Robert E. Lucas and Nancy L. Stokey have a lovely readable article in the June 2011 issue of The Region, published by the Federal Reserve Bank of Minneapolis, on \”Liquidity Crises.\” The paper offers a readable overview that connects the main themes of high-profile academic theory papers in this area to what actually happened. A few highlights:
\”Any one bank, no matter how large and respected, can go out of business almost without a ripple. Anyone living in an American city can list the downtown banks he grew up with that vanished in the merger movement of the 1990s. Who misses them? Indeed, who misses Lehman Brothers, for generations one of the most respected financial institutions in the world? Its valuable assets, both physical and human capital, were quickly absorbed by surviving banks without notable loss of services. It was the signal effect of the Lehman failure, whether a signal about the situations of private banks or about the Federal Reserve’s willingness to lend to troubled banks, that triggered the rush to liquidity and safety that followed.\”

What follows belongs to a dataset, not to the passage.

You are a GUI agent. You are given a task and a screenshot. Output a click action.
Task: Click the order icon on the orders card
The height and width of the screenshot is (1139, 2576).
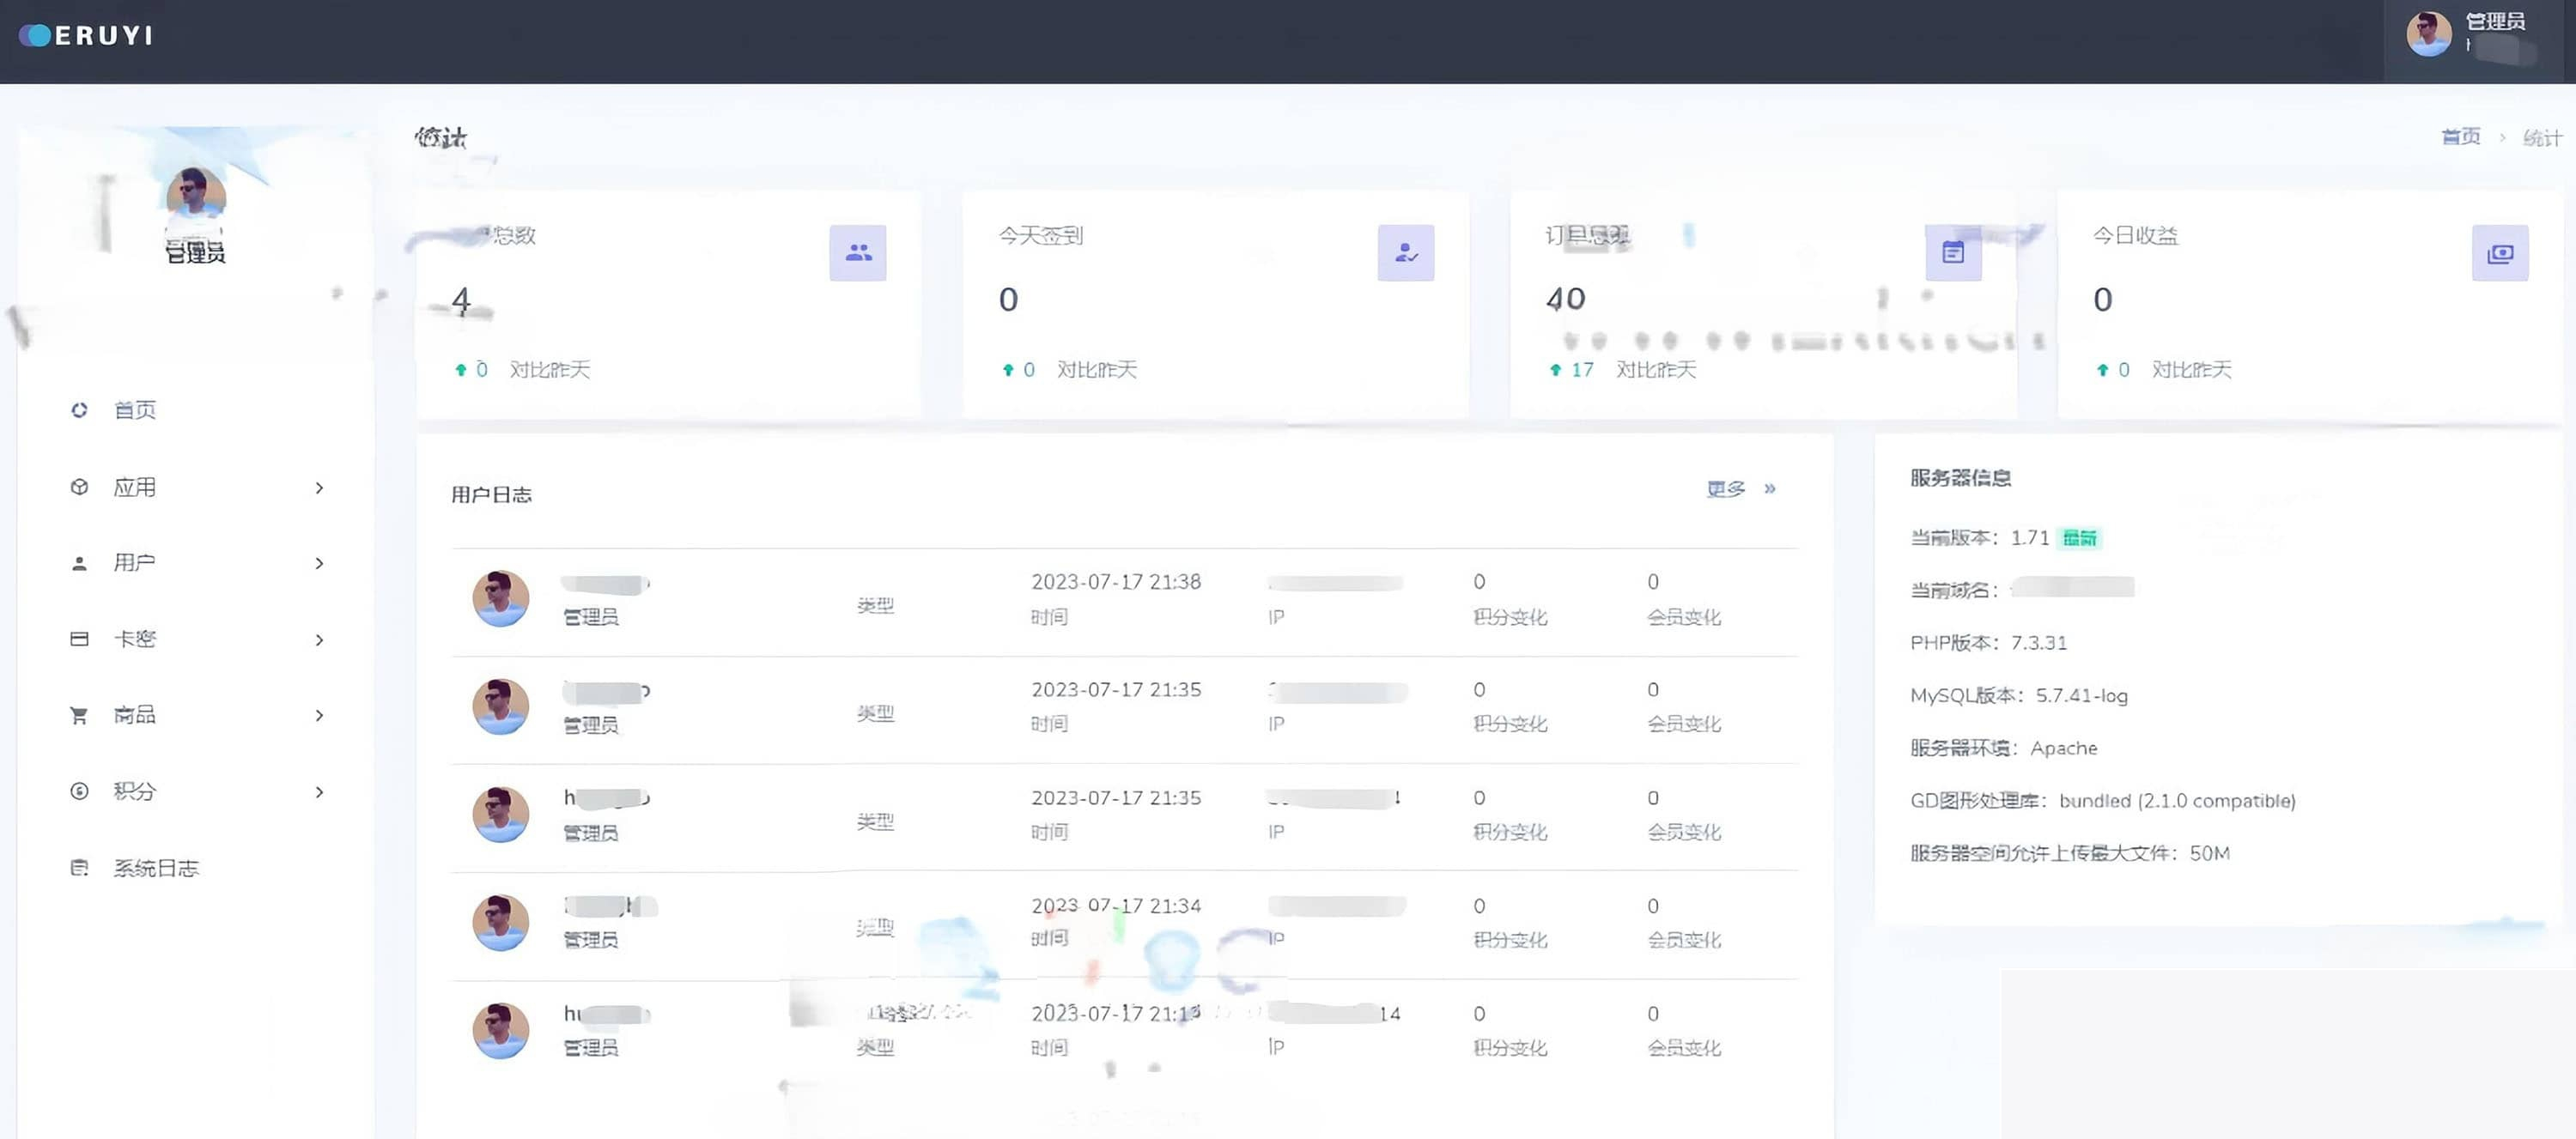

\”We will argue here that what happened in September 2008 was a kind of bank run. Creditors of Lehman Brothers and other investment banks lost confidence in the ability of these banks to redeem short-term loans. One aspect of this loss of confidence was a precipitous decline in lending in the market for repurchase agreements, the repo market. Massive lending by the Fed resolved the financial crisis by the end of the year, but not before reductions in business and household spending had led to the worst U.S. recession since the 1930s.\”
\”As deposits moved out of commercial banks, investment banks and money market funds increasingly provided close substitutes for the services commercial banks provide. Like the banks they replaced, they accepted cash in return for promises to repay with interest, leaving the option of when and how much to withdraw up to the lender. The exact form of the contracts involved came in enormous variety. In order to support these activities, financial institutions created new securities and new arrangements for trading them, arrangements that enabled them collectively to clear ever larger trading volumes with smaller and smaller holdings of actual cash. In August of 2008, the entire banking system held about $50 billion in actual cash reserves while clearing trades of $2,996 trillion per day. Yet every one of these trades involved an uncontingent promise to pay someone hard cash whenever he asked for it. If ever a system was “runnable,” this was it. Where did the run occur?\”
Lucas and Stokey answer that the run occurred in repo markets, and offer an intriguing table that shows while cash, private demand deposits, and money market funds all had more money in January 2009 than they had in January 2008, repo contracts held by primary dealers dropped substantially.